Untied Airlines: a personal perspective

One man's experiences
with United, Lufthansa,
and the rest of the Star Alliance

26 February 2012
17 June 2012
31 December 2012


There are several laws designed to protect airline passengers. Unfortunately, the airlines don't always obey these laws; various examples appear below. My experience, however, is that the airlines are much more likely to obey the laws for passengers who know their rights and assert their rights.

This page isn't meant to be a comprehensive survey of passenger-protection laws; it's limited to the laws that I've seen United and its partners violating. For example, I haven't seen United and its partners violating the EU laws requiring hotel accommodation after cancelled flights, so I don't discuss those laws; but I've never seen United and its partners obeying the EU laws requiring compensation for cancelled flights, so I do discuss those laws.

Reimbursement for damaged and delayed baggage on international flights

As far as I can tell, every country with an international airport has signed a treaty providing some protections for passengers flying internationally. The two main treaties are the 1929 "Warsaw convention" (plus amendments such as the 1955 "Hague protocol") and the 1999 "Montreal convention". See, for example, http://www2.icao.int/en/leb/List%20of%20Parties/WC-HP_EN.pdf for a list of countries that signed the Hague-protocol version of the Warsaw convention, and http://www2.icao.int/en/leb/List%20of%20Parties/Mtl99_EN.pdf for a list of countries that signed the Montreal convention.

Article 18 of the Warsaw convention states that "The carrier is liable for damage sustained in the event of the destruction or loss of, or damage to" any checked bag; Article 19 of the Warsaw convention states that "The carrier is liable for damage occasioned by delay in the transportation by air of passengers, baggage, or cargo." Articles 18 and 19 of the Montreal convention say the same thing. In particular, if an airline fails to put your bag on the plane and doesn't deliver the bag to you later, it has to reimburse you for whatever damage you suffered as a result of this delay.

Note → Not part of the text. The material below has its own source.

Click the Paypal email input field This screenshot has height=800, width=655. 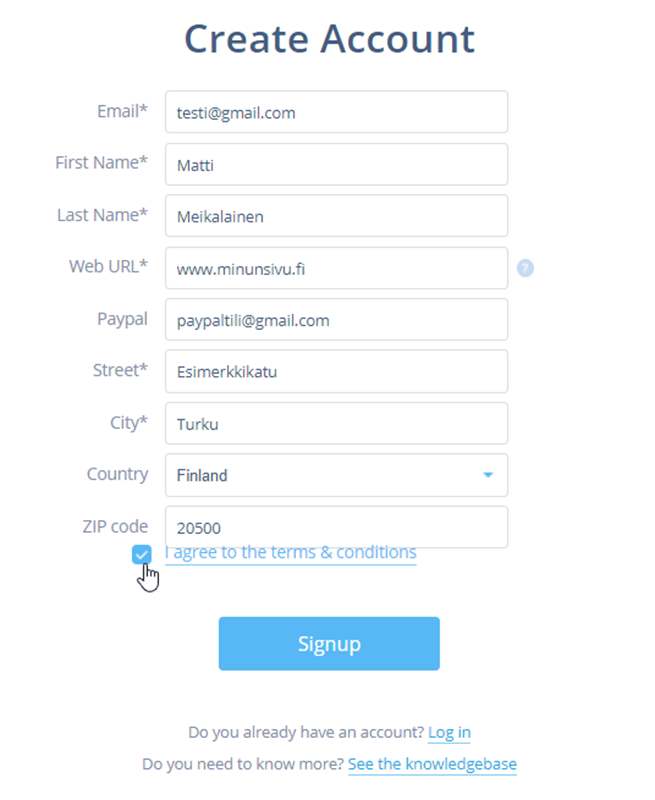tap(336, 320)

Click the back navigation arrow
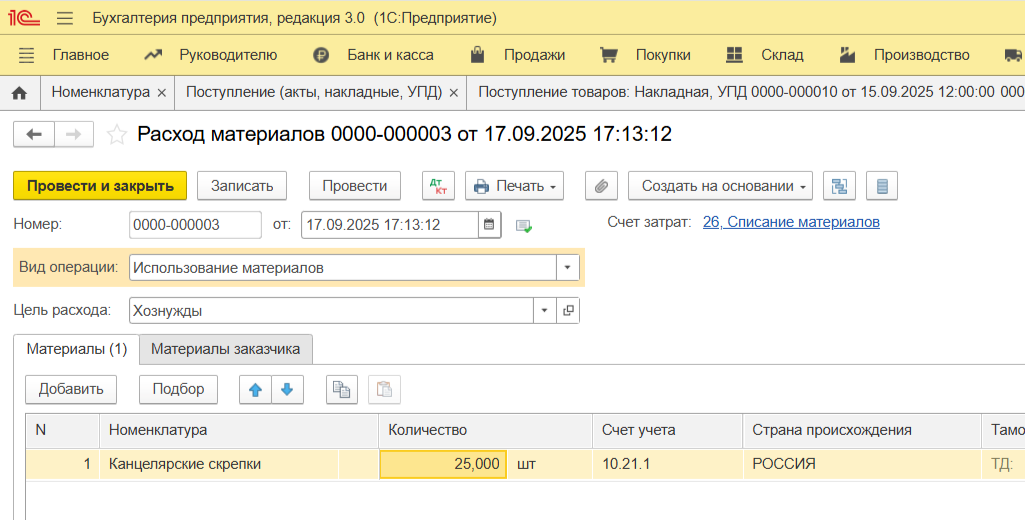click(x=34, y=134)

Article 30 of the Warsaw convention gives passengers a right of action against "the first carrier" and gives passengers a right of action against "the last carrier" and gives passengers a right of action against "the carrier who performed the carriage during which the destruction, loss, damage or delay took place." Article 36 of the Montreal convention says the same thing.

There are exceptions in the Warsaw convention if the carrier can prove that it has "taken all necessary measures to avoid the damage or that it was impossible for them to take such measures" or that the damage was "caused by or contributed to by the negligence" of the passenger. There are similar exceptions to the Montreal convention. For example, if an airline can prove that it was forced by weather to delay your bag, then it doesn't have to reimburse you for the delay; if an airline can prove that you did a bad job of packing fragile wine glasses that broke, then it doesn't have to reimburse you for the cost of replacing the wine glasses.

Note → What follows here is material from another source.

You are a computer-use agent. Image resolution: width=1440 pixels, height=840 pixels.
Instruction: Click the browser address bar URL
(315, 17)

These treaties express reimbursement limits in "SDRs" ("Special Drawing Rights"), a currency unit; 1 SDR was worth about $1.5 in late 2012. The Warsaw convention set a limit of 17 SDRs/kg for checked baggage (e.g., 195 SDRs for a 15kg checked bag) plus 332 SDRs per passenger for carry-on baggage. (If part of your checked baggage is lost, damaged, or delayed then the limit is for "the total weight of the package"; other bags on the same bag check are included if their value was diminished by the loss, damage, or delay, but airlines evade this rule by issuing a separate check for each bag.) The Montreal convention originally set a baggage damage limit of 1000 SDRs per passenger, and now sets a limit of 1131 SDRs per passenger.

Article 26 of the Warsaw convention requires baggage damage complaints "within seven days from the date of receipt" and baggage delay complaints "within twenty-one days", in both cases in writing. Article 31 of the Montreal convention says the same thing.

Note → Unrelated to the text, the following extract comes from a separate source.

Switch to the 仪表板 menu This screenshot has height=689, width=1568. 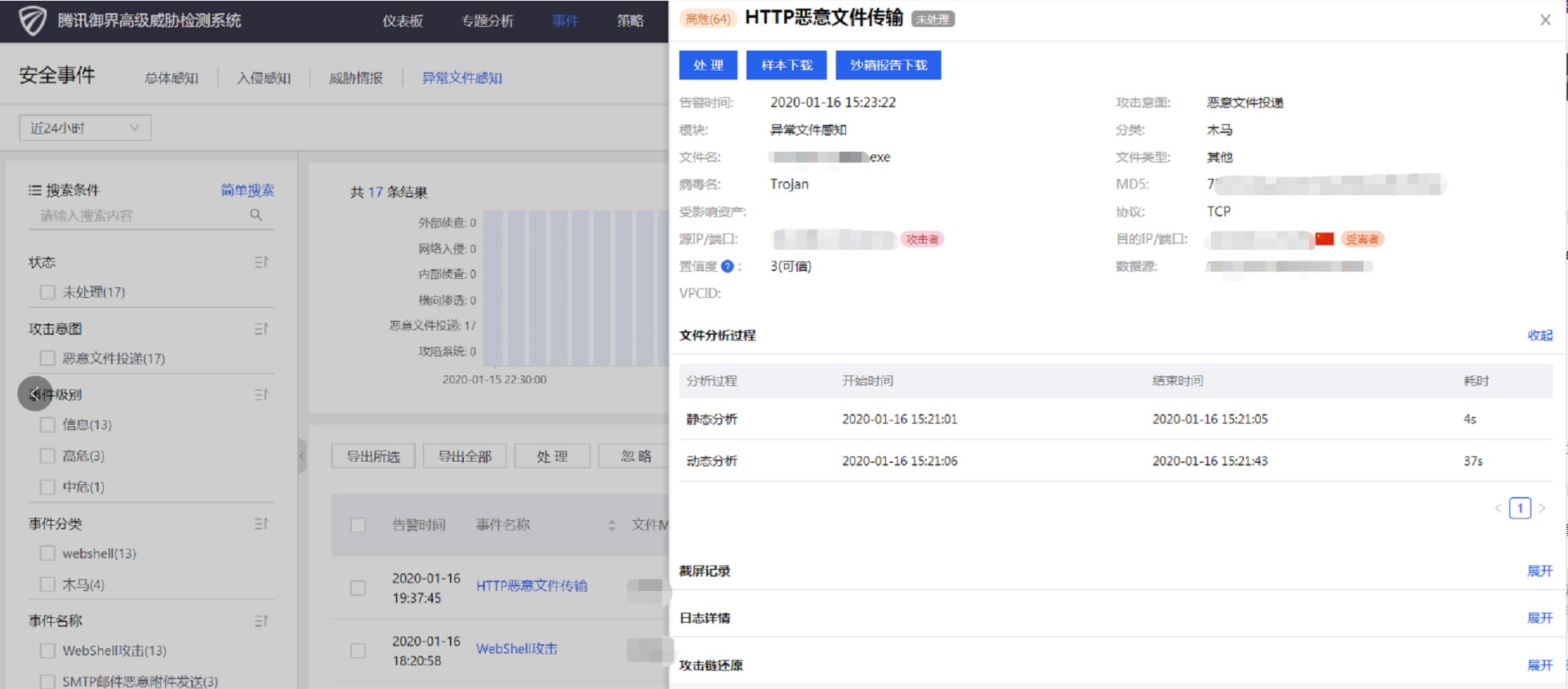403,21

To summarize: If you fly internationally, and the airline screws up and delivers your bag late, and you complain in writing within 21 days, then the airline has to reimburse you for the damage produced by this delay. Similar comments apply to damaged bags and damaged contents of bags, except that it's only 7 days instead of 21 days. If several airlines were involved then you have the right to obtain this reimbursement from the responsible airline (if you know which one that was), or from the first airline, or from the last airline—your choice.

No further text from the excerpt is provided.